Sir Merrick Cockell, chairman of the Local Government Association, said he was becoming increasingly “anxious” about the issue, warning that local authorities could be forced to cut back other services such as libraries, leisure centres and parks if it is not resolved.
“For us it is the stay awake issue; it may not dominate day to day attention but it demands long term thinking,” said Sir Merrick, who is the Tory leader of Kensington and Chelsea council. “I’ve always said I would never cry wolf to government…the figures are just unsustainable.”
Next week, the LGA will unveil new financial modelling showing how hard its members will be hit financially if the government fails to break the logjam over social care.
Councils provide care services for more than a million frail and elderly people. Because of the ageing population, the group has worked out that taxpayers would have to find an extra £12bn a year to fund care for the elderly by 2030, almost double the current annual cost of £14.5bn.
In addition, the number of people having to pay for their own care costs without any support from the state could double from the current number of 128,000 to 264,000.
“If we carry on as we are, then universal services provided by local authorities get squeezed and squeezed until we are really doing adult care and some other things we have little control over,” Sir Merrick warned in an interview with the FT.
Councils, which are losing 28 per cent of their main grant during the course of this Parliament, are braced for further cuts in next year’s comprehensive spending review - which would put even more pressure on social care budgets.
Ministers are publishing a white paper on social care in July – having delayed it since December – but have effectively delayed the funding issue until the CSR in late 2013.

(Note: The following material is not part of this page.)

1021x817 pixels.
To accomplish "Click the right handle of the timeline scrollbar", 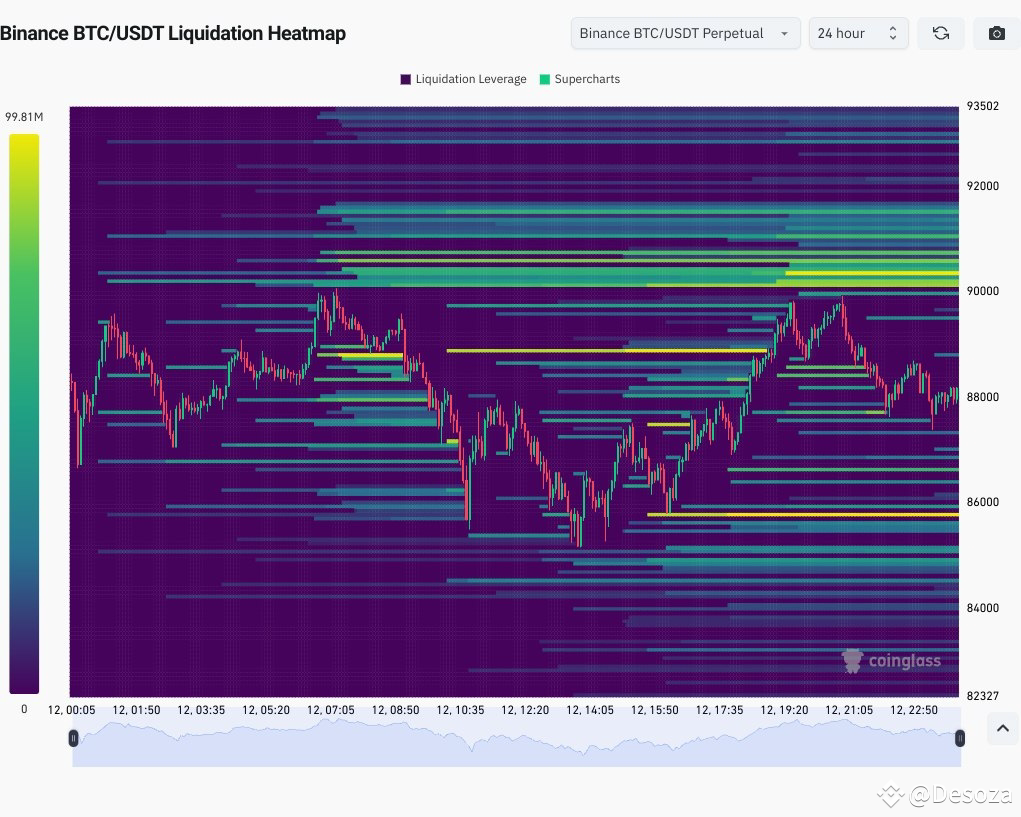I will 960,738.
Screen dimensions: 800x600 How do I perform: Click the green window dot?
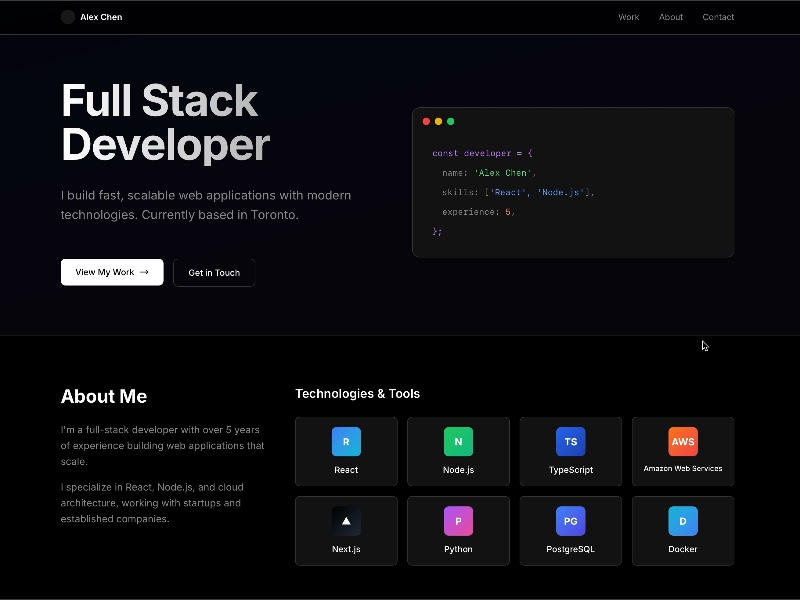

The idea of cutting back universal benefits for old people – such as free bus passes and winter fuel allowances – has been mooted but could not be done before 2015 because the coalition has vowed to preserve them.
The Dilnot commission, chaired by economist Andrew Dilnot, published a report last year suggesting that individuals’ liability for care costs should be capped at about £50,000 with the state paying the remainder. It also proposed raising the assets threshold above which the elderly do not receive help with social care costs from £23,250 to £100,000. This would cost an estimated £1.7bn extra each year.
But Lord Warner, a Labour peer who sat on the commission, warned on Tuesday that the government was “drifting” on its attempts to resolve the issue. “We were very clear in the commission that you had to expect the generation who were going to benefit from this to pay more towards the cost of their care.
“If you do nothing, which is what we’re drifting towards, what you are going to end up with are state funded residents in nursing homes and residential care homes not receiving services.”
Andy Burnham, shadow health secretary, urged ministers to get on and find a solution to the “cruel lottery” of funding to protect the most vulnerable. An estimated 20,000 people are forced to sell their homes to pay for care each year. “Leaving the current flawed system in place would be the worst of all possible worlds,” he said.
The LGA warned the three political leaders in the spring that services such as parks, libraries and leisure centres might soon have to close to fund their growing care responsibilities – unless a new system could be agreed.